Ping was surprised by the idea that we'd re-use this directory. He suggested
that we treat the directory like a one-time "Purse" (from the Mint example,
either from erights.org or Tyler's IOU protocol). The specific thing that he
thought would be confusing was that Bob might come to assume that the file
would remain forever in that inbox (that he "owns" the inbox), and therefore
he would be upset if Alice removed something from his space. Likewise Bob
might be upset to think that Alice could add things to his vdrive at will.

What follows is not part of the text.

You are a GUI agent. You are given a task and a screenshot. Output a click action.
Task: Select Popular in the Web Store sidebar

Using the same directory for multiple files would increase the utility of
this inbox, increasing the chances that Bob would keep using things in-place
rather than copying them elsewhere, increasing the surprise/upset.
The other realization we had was that the #217 elliptic-curve -based
DSA-based mutable files would have smaller write-caps than read-caps: with
some tricks, we could get them down to 96 bits (plus prefix), so about 15
characters of base-62. If we use a separate mutable file per act of sharing,
then we could give the recipient the full write-cap instead of the (longer)

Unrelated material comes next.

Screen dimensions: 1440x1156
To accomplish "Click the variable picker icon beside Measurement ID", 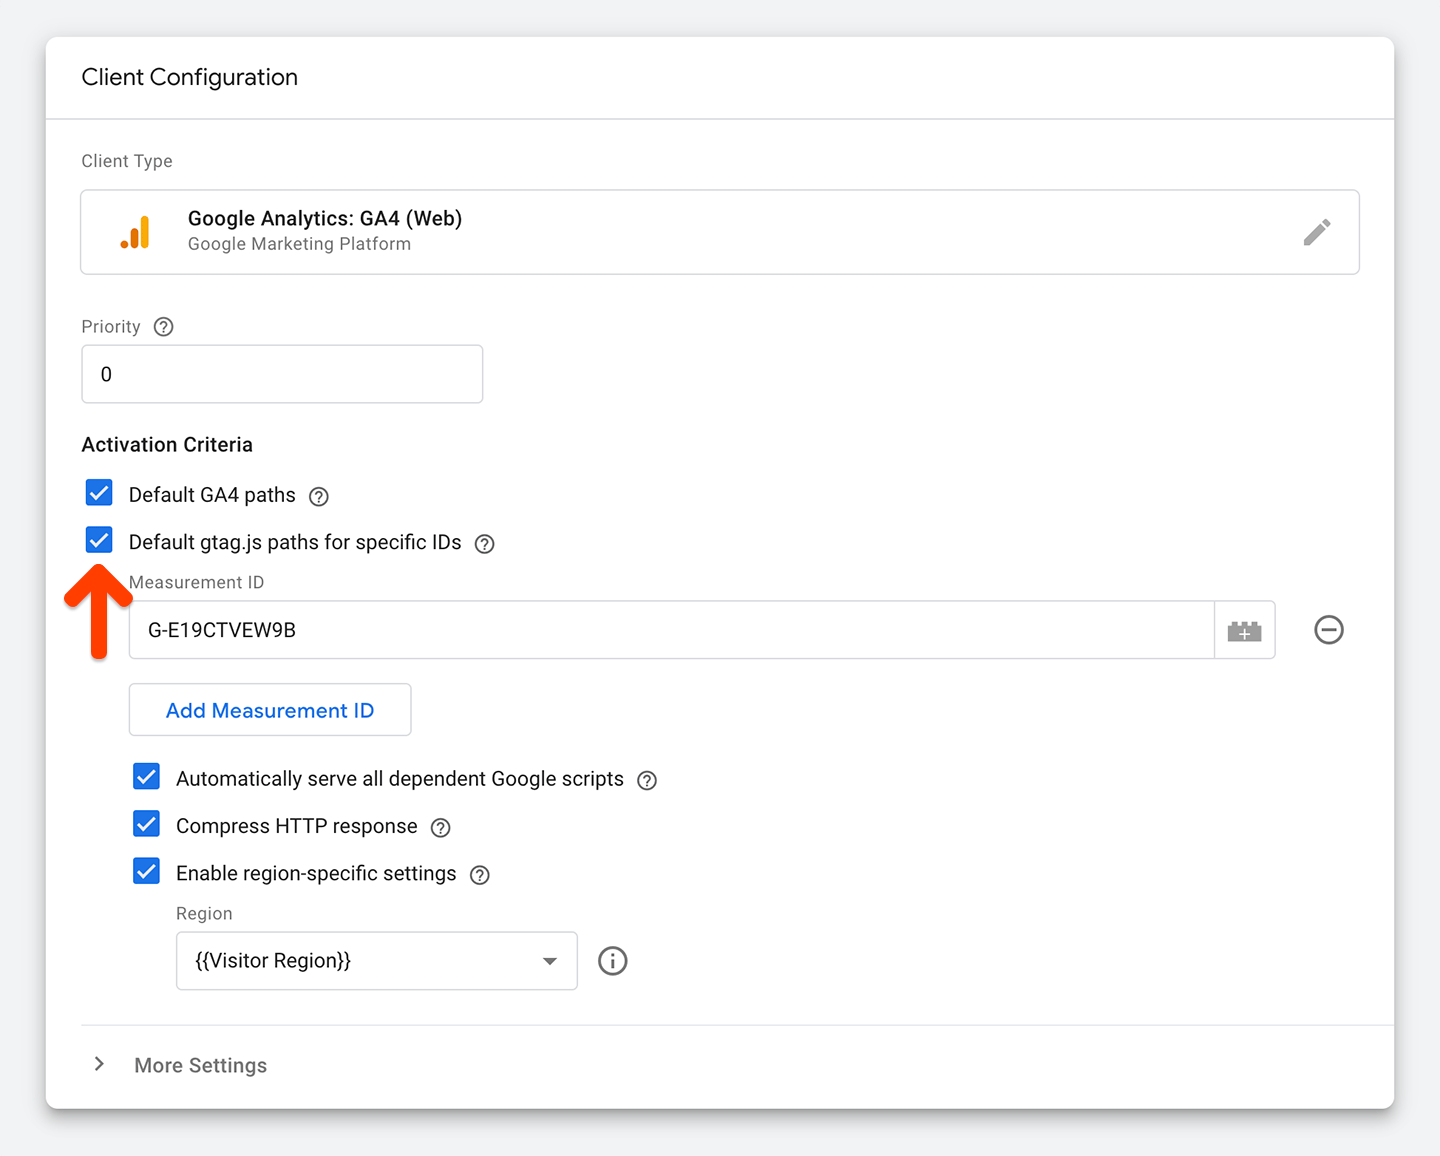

read-cap. Then we wouldn't need to treat the gift as a directory at all, we
could just use it as a "channel" that the two parties can use to communicate
about this gift.
For example, we could define a human-shareable cap format (i.e. printable,
short enough to avoid wrapping, and with an http prefix) specifically for
sharing things, with a prefix character of "S" (as opposed to "D" for
directory and "F" for file). The rest of the cap would be a mutable-file
write-cap, but the "S" would indicate that we want to treat the contents
specially.
The contsnts would contain a message from the giver to the recipient. It
would include a list of file/directory caps (with names), the nickname of the
sender, heck it could include the public key of the sender and the rest of
the body could be signed (allowing the recipient to assign a petname to the
sender). Higher-level code would accept the gift, look up the mutable file,
read and parse the contents, then offer the user the choice of what to do
with the gift. The response channel could just be writing a timestamp and a
short note into the slot, saying "got it.. thanks". The revocation action
would be to have the writer erase the slot, replacing it with a type byte
that says "this gift was revoked" or something.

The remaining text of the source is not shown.